Situation Kritikal
Kelly Mattison finds that suicide is biggest killer of men aged 30 to 45, as hip-hop artist speaks out after taking overdose
“I take my mental health one day at a time,” said Liam Powers. “It’s probably bad to say but I don’t have a plan in place. I’m up and down all the time and that’s just how I am.”
At the beginning of last year, 25-year-old Powers, known as hip-hop and grime artist and singer-songwriter Kritikal Powers, took an overdose in an attempt to take his own life. It was a “build-up of everything” that led him to feel that suicide was the best option.
“I was at the lowest point I felt I could possibly be at. By doing that and surviving and then feeling the regret I felt, that said to me, OK, it’s not your time to go. I’ve got more to achieve.”
Powers’ music has been featured on BBC Introducing, BBC Radio 4 and BBC1Xtra and he has his own company, an online platform to promote and support local unsigned artists. He is a trained camera operator and video editor.
Following the release of his first single Rebellion, he delivered an explosive performance and lyricism master classes to young care leavers. Yet despite being outwardly successful and performing on occasion to 4,000 people his panic attacks were so debilitating he could not leave the house.
In the period before his overdose, he had got caught up in a life where there were “a lot of drugs floating about”, and he was drinking heavily. “I got to the point where I was really depressed and when you drink you think more negatively,” he said. “Drinking was not good for me and it put me in a dark place.”
At 15 Powers watched his dad die from alcoholism, a loss he describes as “horrific” and one he is still trying to make sense of now.
Some of his earliest memories, which he describes as “traumatic,” are visiting his dad in prison. “I only got to see him once in two years,” he said.
He cared for him before he was put on a life support machine. “He was drinking so much that he developed big abscesses all over his body,” he said. “It was horrible. I changed his dressings for him. I was really young back then.”
His music has helped with his mental health. “Once I got to the point where I could tell stories it started to help me because none of my family would talk about what happened with my dad,” he said. “I think that was their way of dealing with it but I needed to express it.”
Now he wants to speak out about his attempted suicide to help to break the stigma that some men feel when it comes to expressing their struggles and anxieties. “I think a lot of men are trapped within restrained walls of masculinity and they won’t admit that they need help,” he said. “That’s a really sad thing because everybody needs help sometimes.”

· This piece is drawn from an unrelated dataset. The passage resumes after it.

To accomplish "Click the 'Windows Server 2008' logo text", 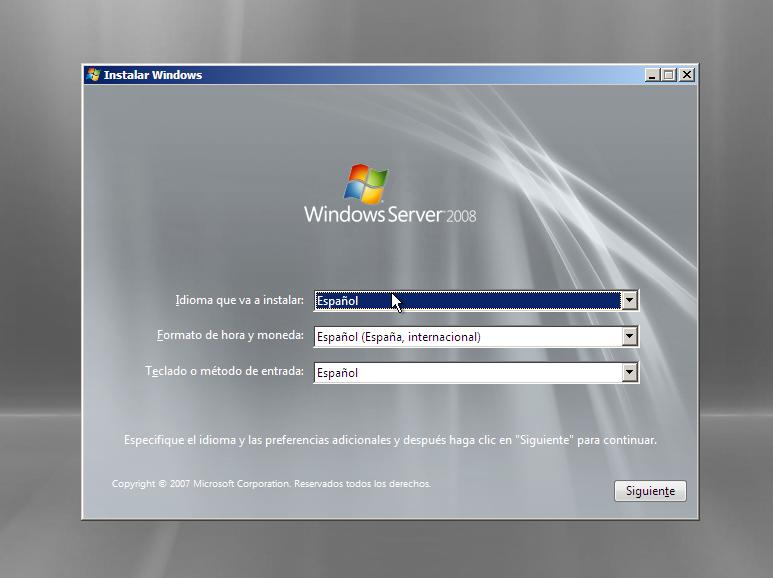I will click(390, 215).
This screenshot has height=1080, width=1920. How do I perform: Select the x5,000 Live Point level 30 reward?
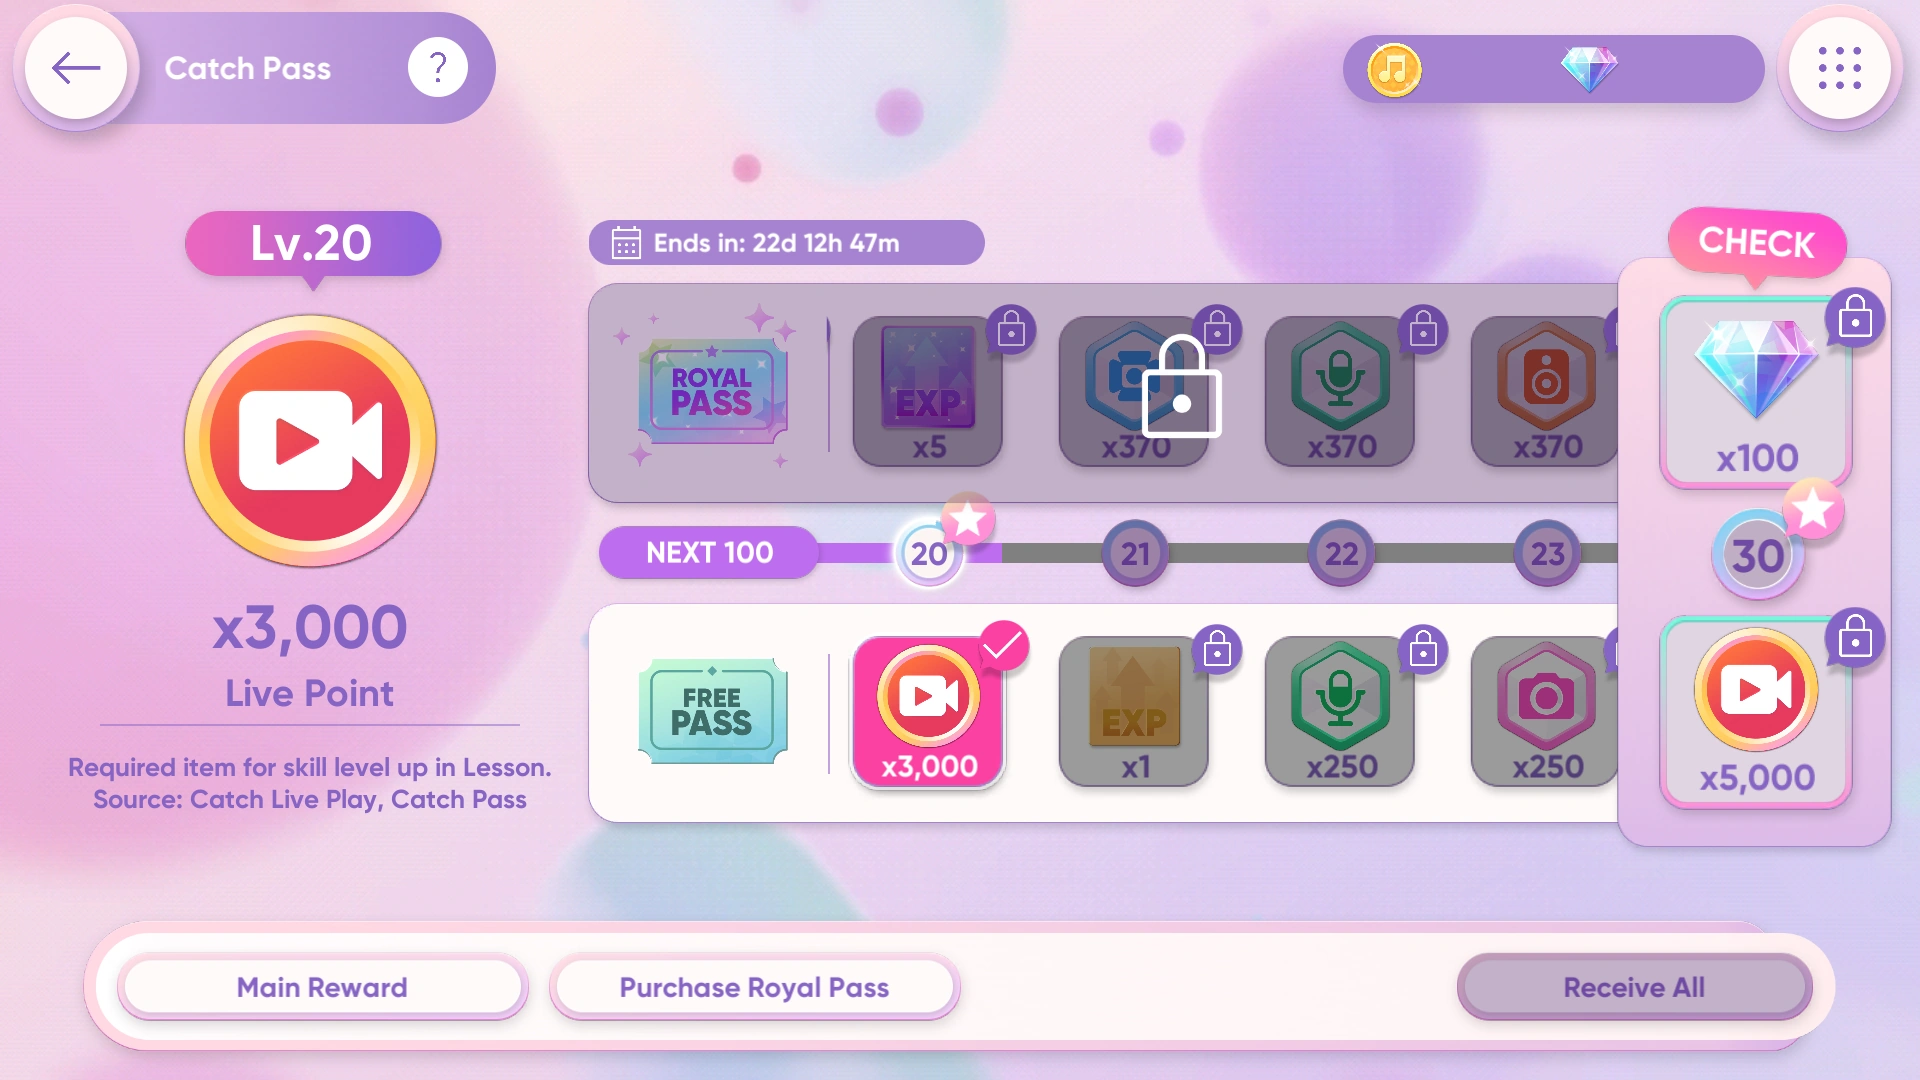point(1756,711)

According to the Campaign Against Living Miserably (CALM), the charity dedicated to preventing male suicide, the biggest killer of men aged 20-45 in the UK is suicide. Men are three times more likely than women to take their own lives.
David Knight, a cognitive behavioural psychotherapist, said some men feel they are not “allowed” to show signs of weakness, especially when younger.
Instead of seeking help they are more likely to turn to unhealthy coping mechanisms. Alcohol, he said is a “big risk factor” in suicide.
“Men are more likely to cope by trying to suppress what they are feeling so smoking cannabis or drinking is a way of doing that and of course in the short term that can help but in the long term it leads to increased depression, which can worsen suicidal thoughts.”